Problem description:
Repeat the entries from the line with "This screenshot has width=1653, height=821." to the line with "click(x=1034, y=197)", swapping "Table view" for "Grid view" and changing nothing else. Leave the pictures out of your answer.

Given data:
———

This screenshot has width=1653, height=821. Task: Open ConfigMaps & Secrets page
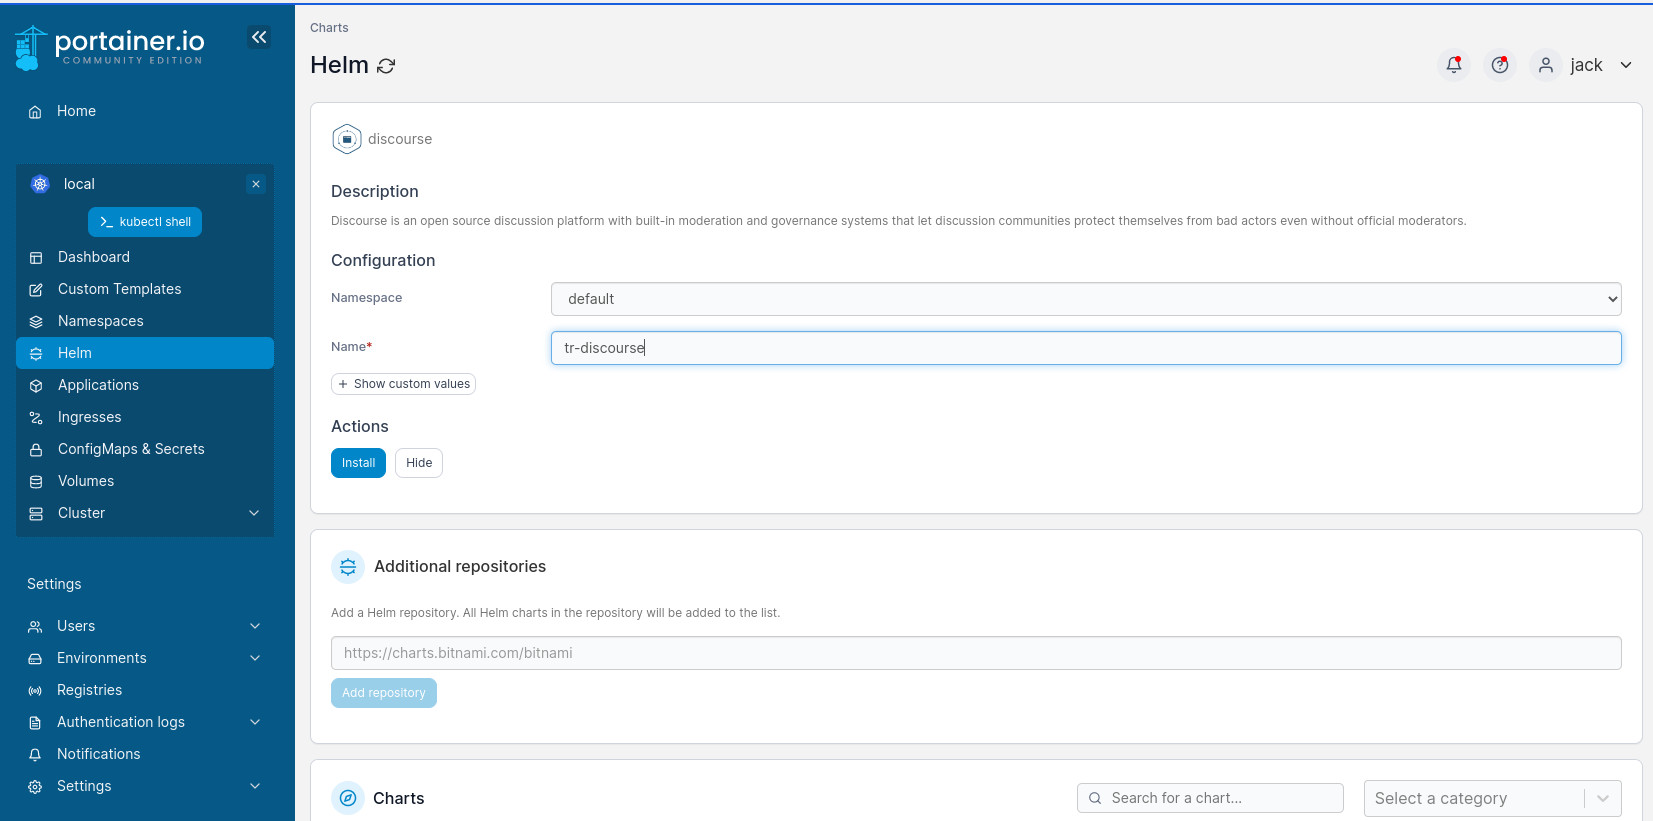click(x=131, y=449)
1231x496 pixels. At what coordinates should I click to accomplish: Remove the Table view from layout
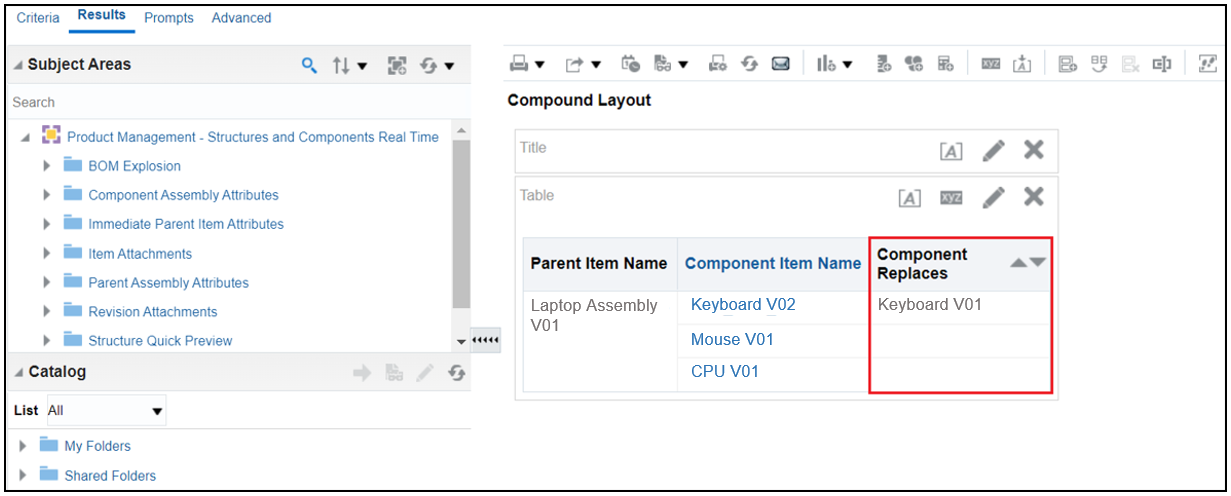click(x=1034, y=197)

———

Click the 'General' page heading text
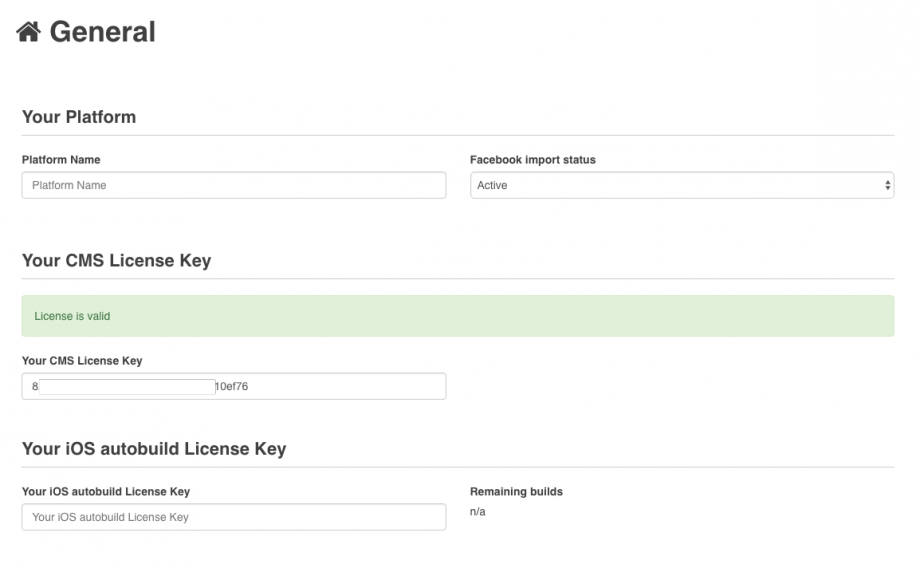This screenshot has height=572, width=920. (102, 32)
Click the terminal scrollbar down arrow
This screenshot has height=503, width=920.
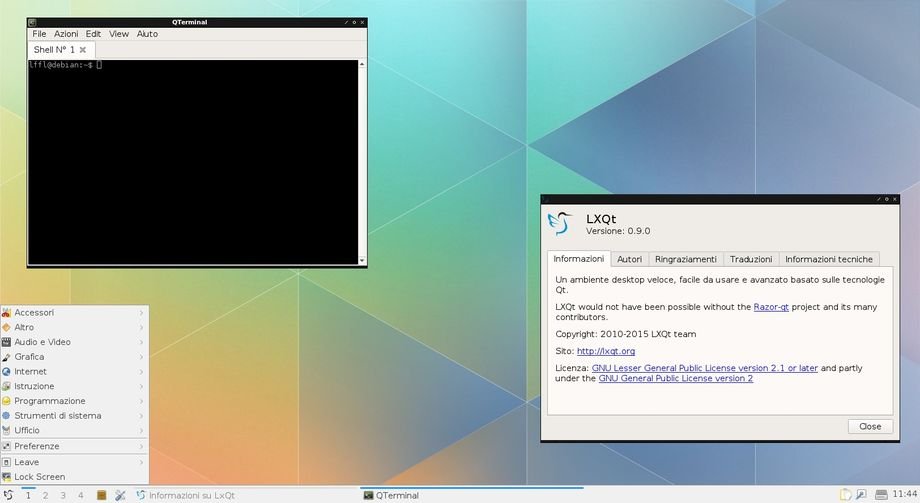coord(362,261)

———

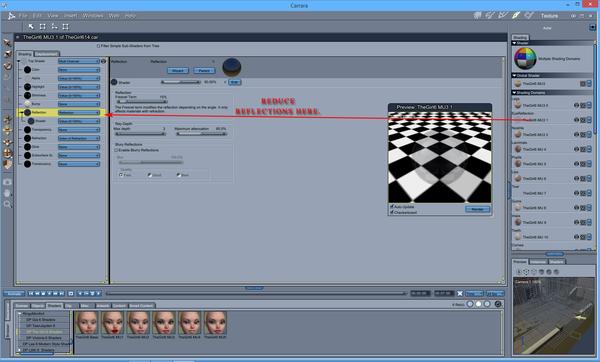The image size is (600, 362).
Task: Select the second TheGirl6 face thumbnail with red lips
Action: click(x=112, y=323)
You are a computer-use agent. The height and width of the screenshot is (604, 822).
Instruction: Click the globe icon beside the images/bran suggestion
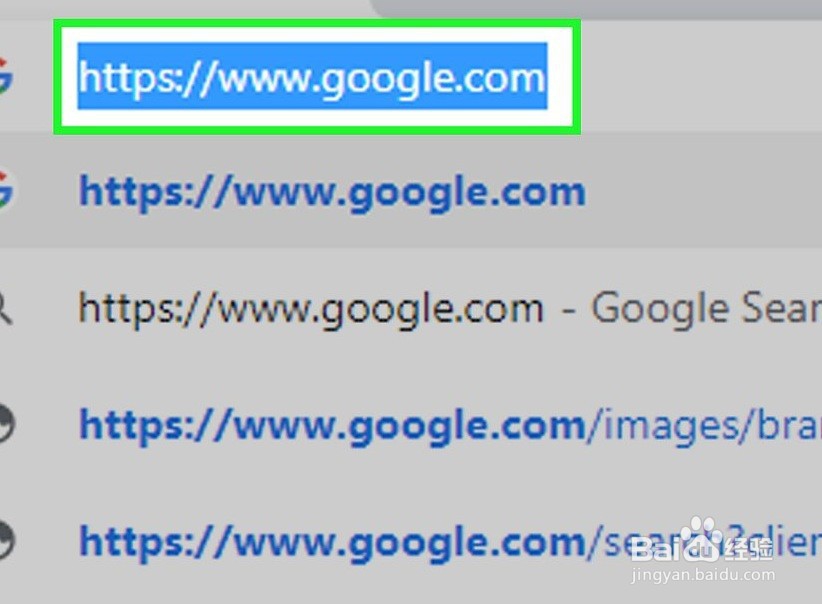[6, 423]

———

Result of the exercise:
This screenshot has width=1653, height=821. Task: Open ConfigMaps & Secrets page
click(x=131, y=449)
1231x496 pixels. At what coordinates should I click to accomplish: Remove the Grid view from layout
click(x=1034, y=197)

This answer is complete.